4/13 Publishing, $6.99, ISBN 978-1492115533
Wrong Ways Down takes place some time between Unholy Ghosts and Unholy Magic, the first two books in Stacia Kane’s Downside Ghosts series, or so I’m told. It’s been a while since I read those books, so I can’t really remember. The fact that i can still understand this story just fine suggests that it can stand alone pretty well.
I am personally cynical when it comes to stories from a popular character’s point of view, served up once that character – usually male, for obvious reasons – becomes a favorite among fans. But to be fair to Ms Kane, this is an entirely different story, not the usual “same story, from the guy’s point of view so that readers can swoon over how much he wants to hook up with the special heroine” trick used by authors to make some extra pocket money, and with Terrible being the main character Also, this story offers a low fantasy interpretation of a setting that is, somewhat, high fantasy, and it’s an intriguing approach.
It’s also a much needed approach for me, since by this point, I’ve become weary of heroine Chess Putnam’s drug addiction being used as a very obvious plot device for thrills – whenever the author wants some trouble, Chess immediately feels the more negative effects of her pill-popping habit – and Chess’s increasingly one-dimensional and always “on” panic drama mode. Terrible is a dumb jock that is 90% brawn and 100% fanservice, so at least he isn’t like Chess, running around like a depressed headless chicken getting withdrawal symptoms when it’s conveniently inconvenient.
The story is very basic. Someone, or maybe something, is killing the girls and pushers under the employ of Terrible’s boss, and as his boss’s executioner and man of action, Terrible is on the streets trying to nail down the person responsible. Some say that ghosts are behind all this, but Terrible suspects a rival gang.
The plot of the story is pretty decent, although by this point I’m hoping that the author would come up with a different kind of plot. The cases of dead bodies piling up are starting to come together by this point. Terrible isn’t a thinker, so a lot of time he’s just charging ahead like a bull. That’s fine – he is what he is, after all, and, as I’ve said, that’s a nice change from Chess who would go into mini-hysteria each time she needs to do something. I’m not too enamored of Terrible as a character, however, so most of the scenes with him acting like a cow mooing over Chess are wasted on me. I’d rather see him beat things and people up than to go, “Chess! Chess! Moo!”

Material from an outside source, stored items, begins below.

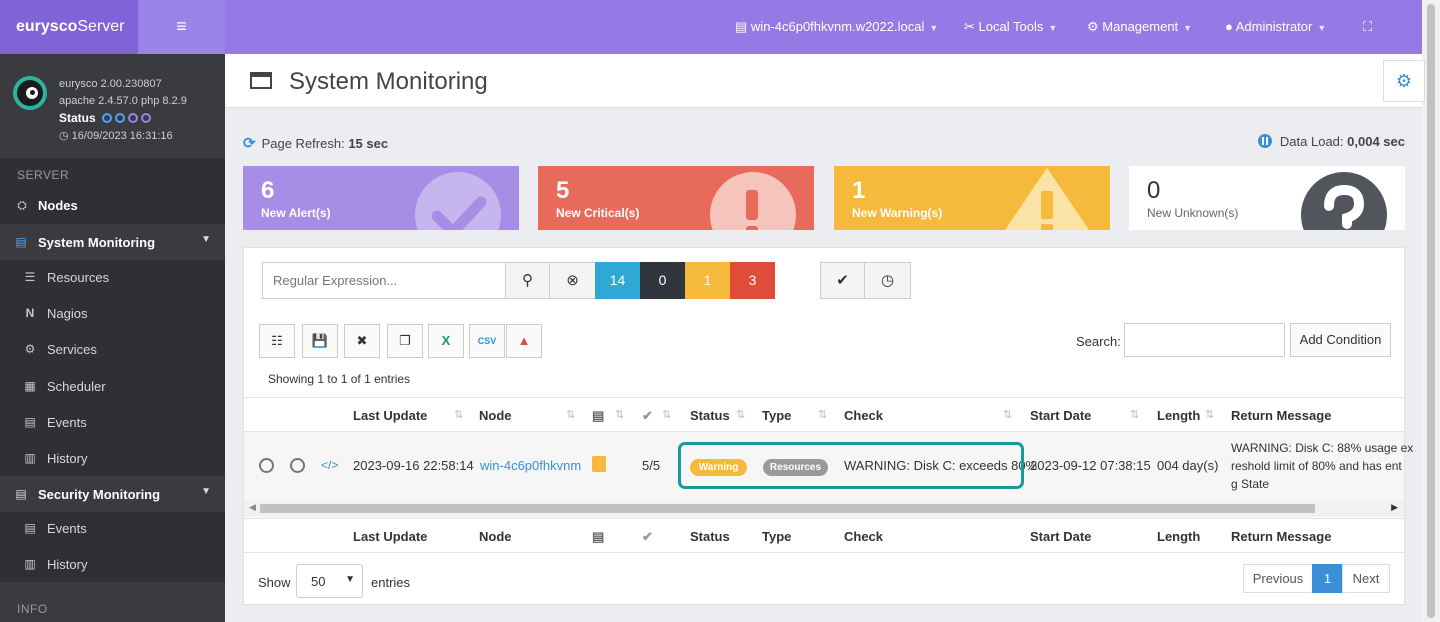 The height and width of the screenshot is (622, 1440). Describe the element at coordinates (30, 422) in the screenshot. I see `list-icon: ▤` at that location.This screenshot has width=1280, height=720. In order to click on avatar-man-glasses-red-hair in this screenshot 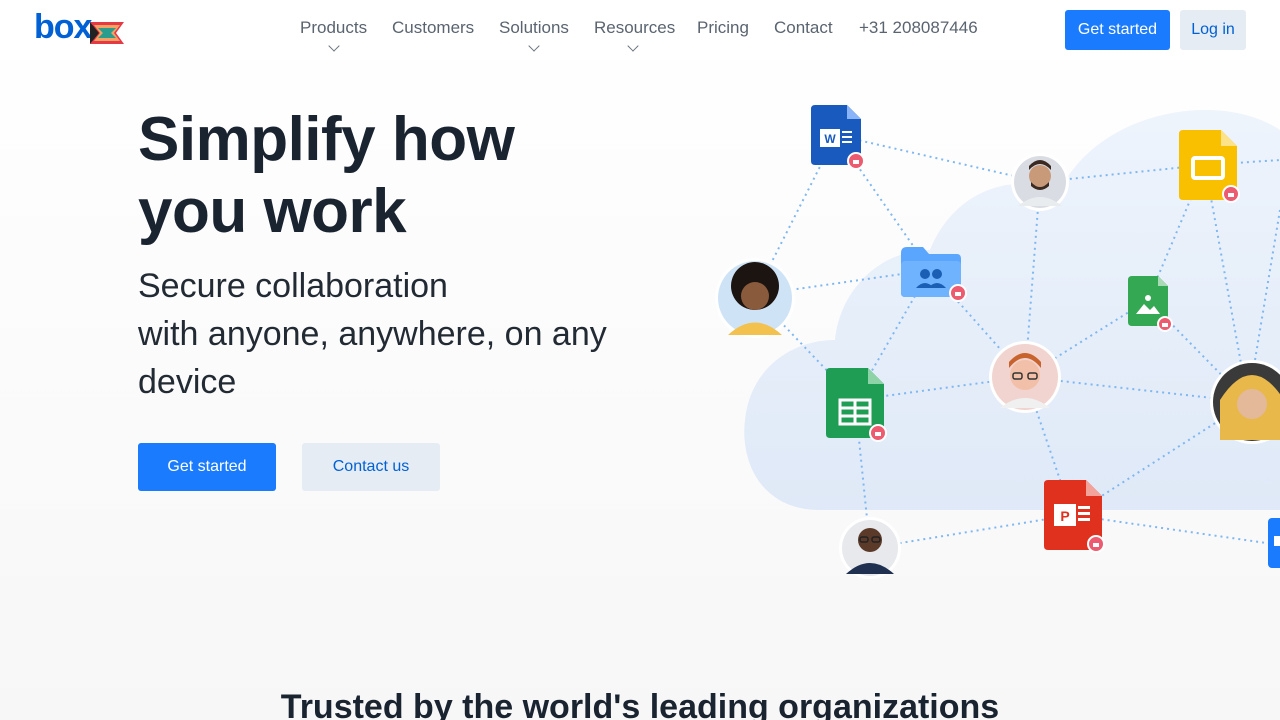, I will do `click(1025, 377)`.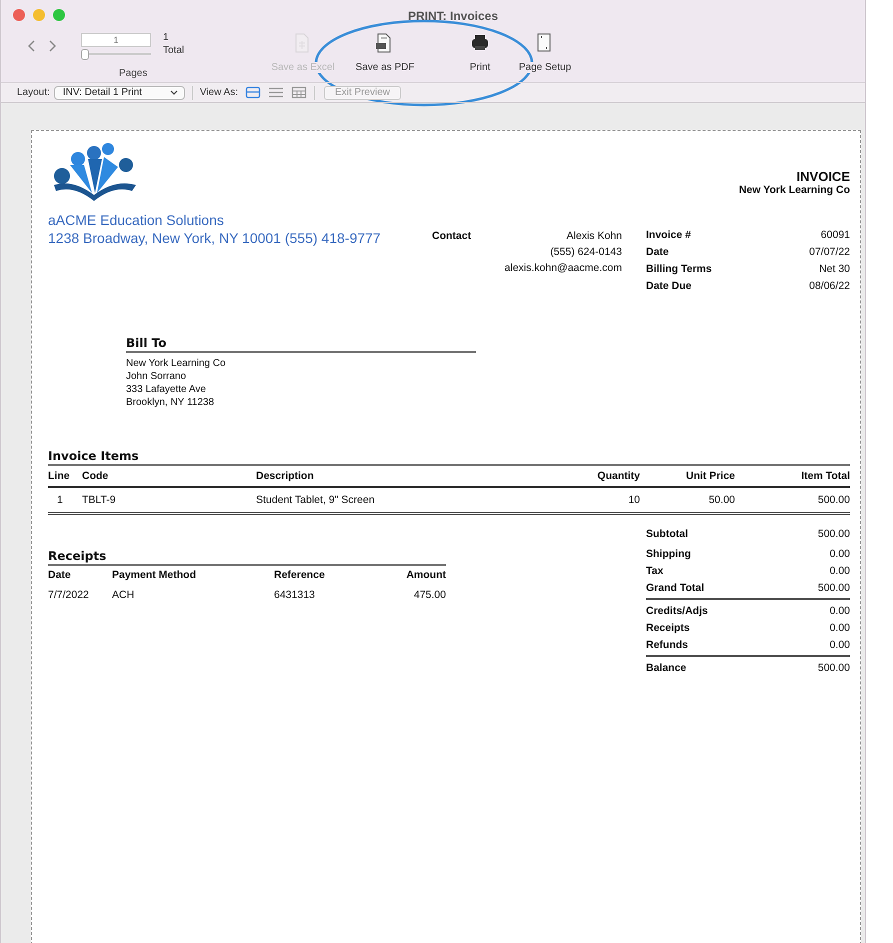  Describe the element at coordinates (39, 15) in the screenshot. I see `minimize-button` at that location.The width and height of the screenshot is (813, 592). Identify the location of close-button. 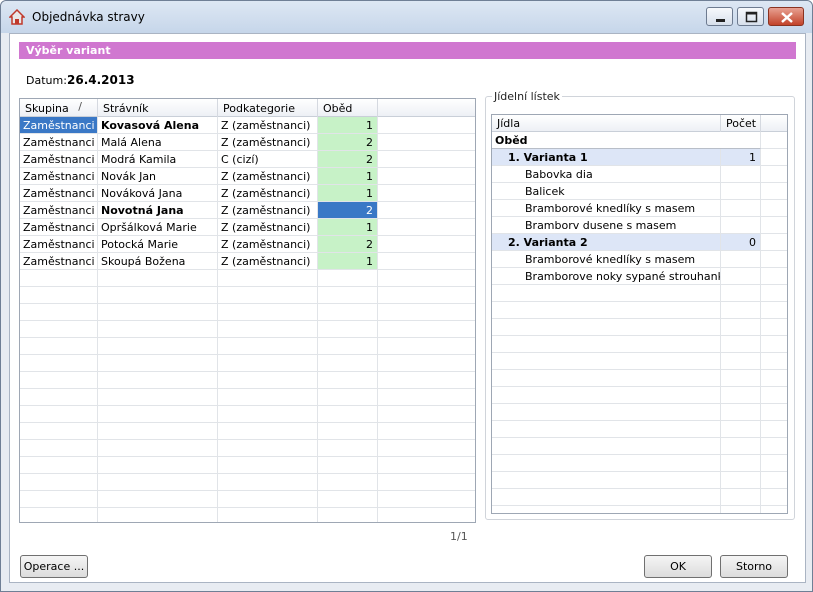
(786, 16).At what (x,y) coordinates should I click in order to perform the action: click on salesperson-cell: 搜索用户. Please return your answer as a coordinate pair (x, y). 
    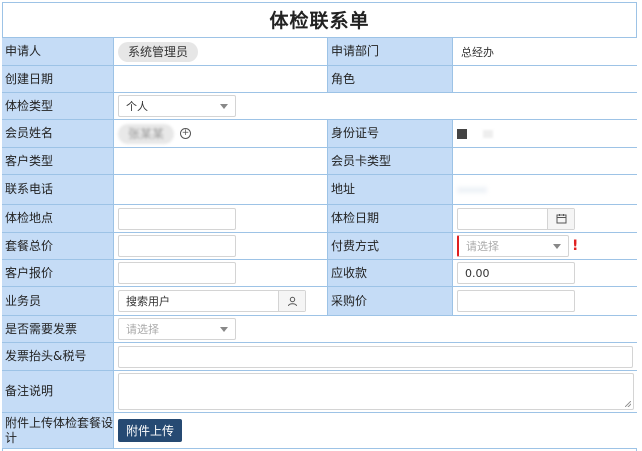
    Looking at the image, I should click on (221, 301).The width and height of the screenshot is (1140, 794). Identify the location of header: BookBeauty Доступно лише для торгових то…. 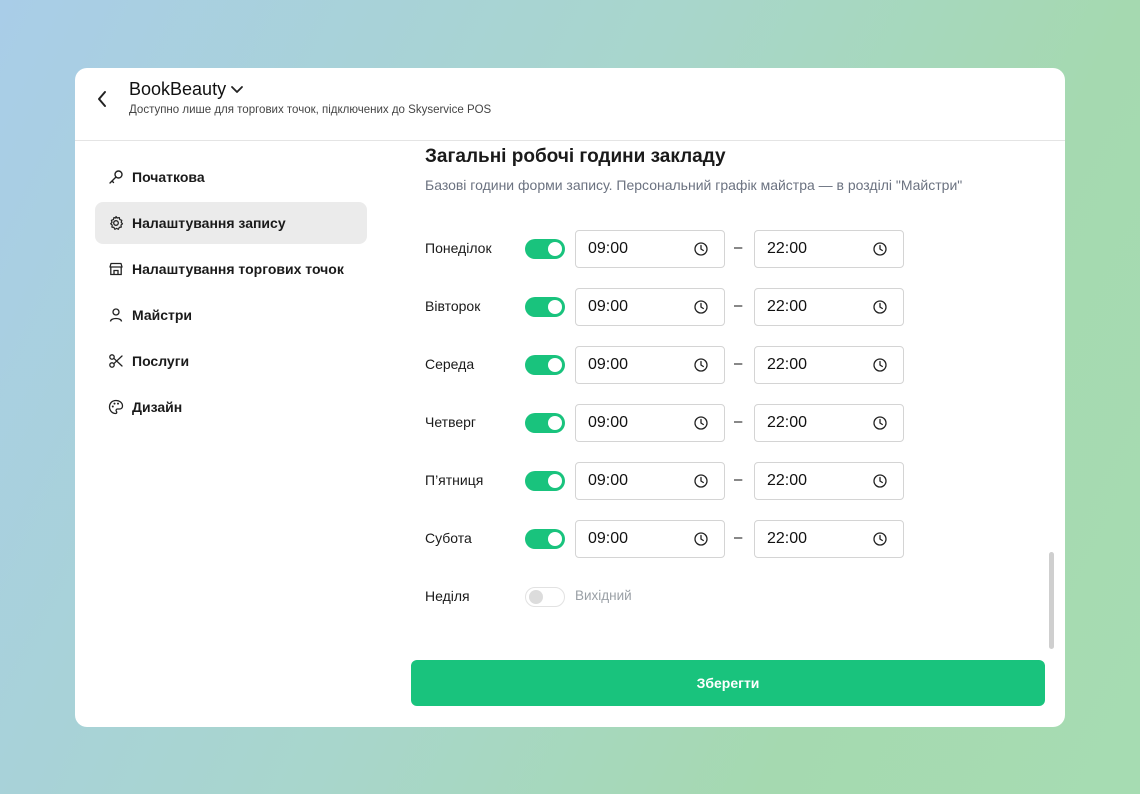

The thing here, though, I keep saying that this book is a nice change of pace from the other books in this series, When I try to figure out how I feel about this book in its own right, without comparing it to those other books, I realize that I don’t really have much to say about it. It’s okay. I’ve read better, I’ve read worse, and I don’t think I’d remember much of this book some time down the road. I may be more invested in this story if Terrible’s feelings for Chess are a bit more than just he putting her on a pedestal – there’s a lot about him that feels like fanservice, if you ask me.
Oh, and I’ve said this before, but I wish the author would be more creative with her characters’ cussing. Look, I get it that these are all tough people on the streets, but all they say is “fuck” every other word, the story feels like the end result of a kid discovering the joys of cussing for the first time. “Fuck” is easily the most overused, and therefore, most ineffective form of swear word, and I’m pretty sure the author could have expanded her characters’ cuss vocabulary for better effect. Right now, it’s all fucking this, fucking that, fuck you, and fuck everyone else too – the whole thing feels so juvenile rather than street.
Anyway, as I’ve said, read better, read worse.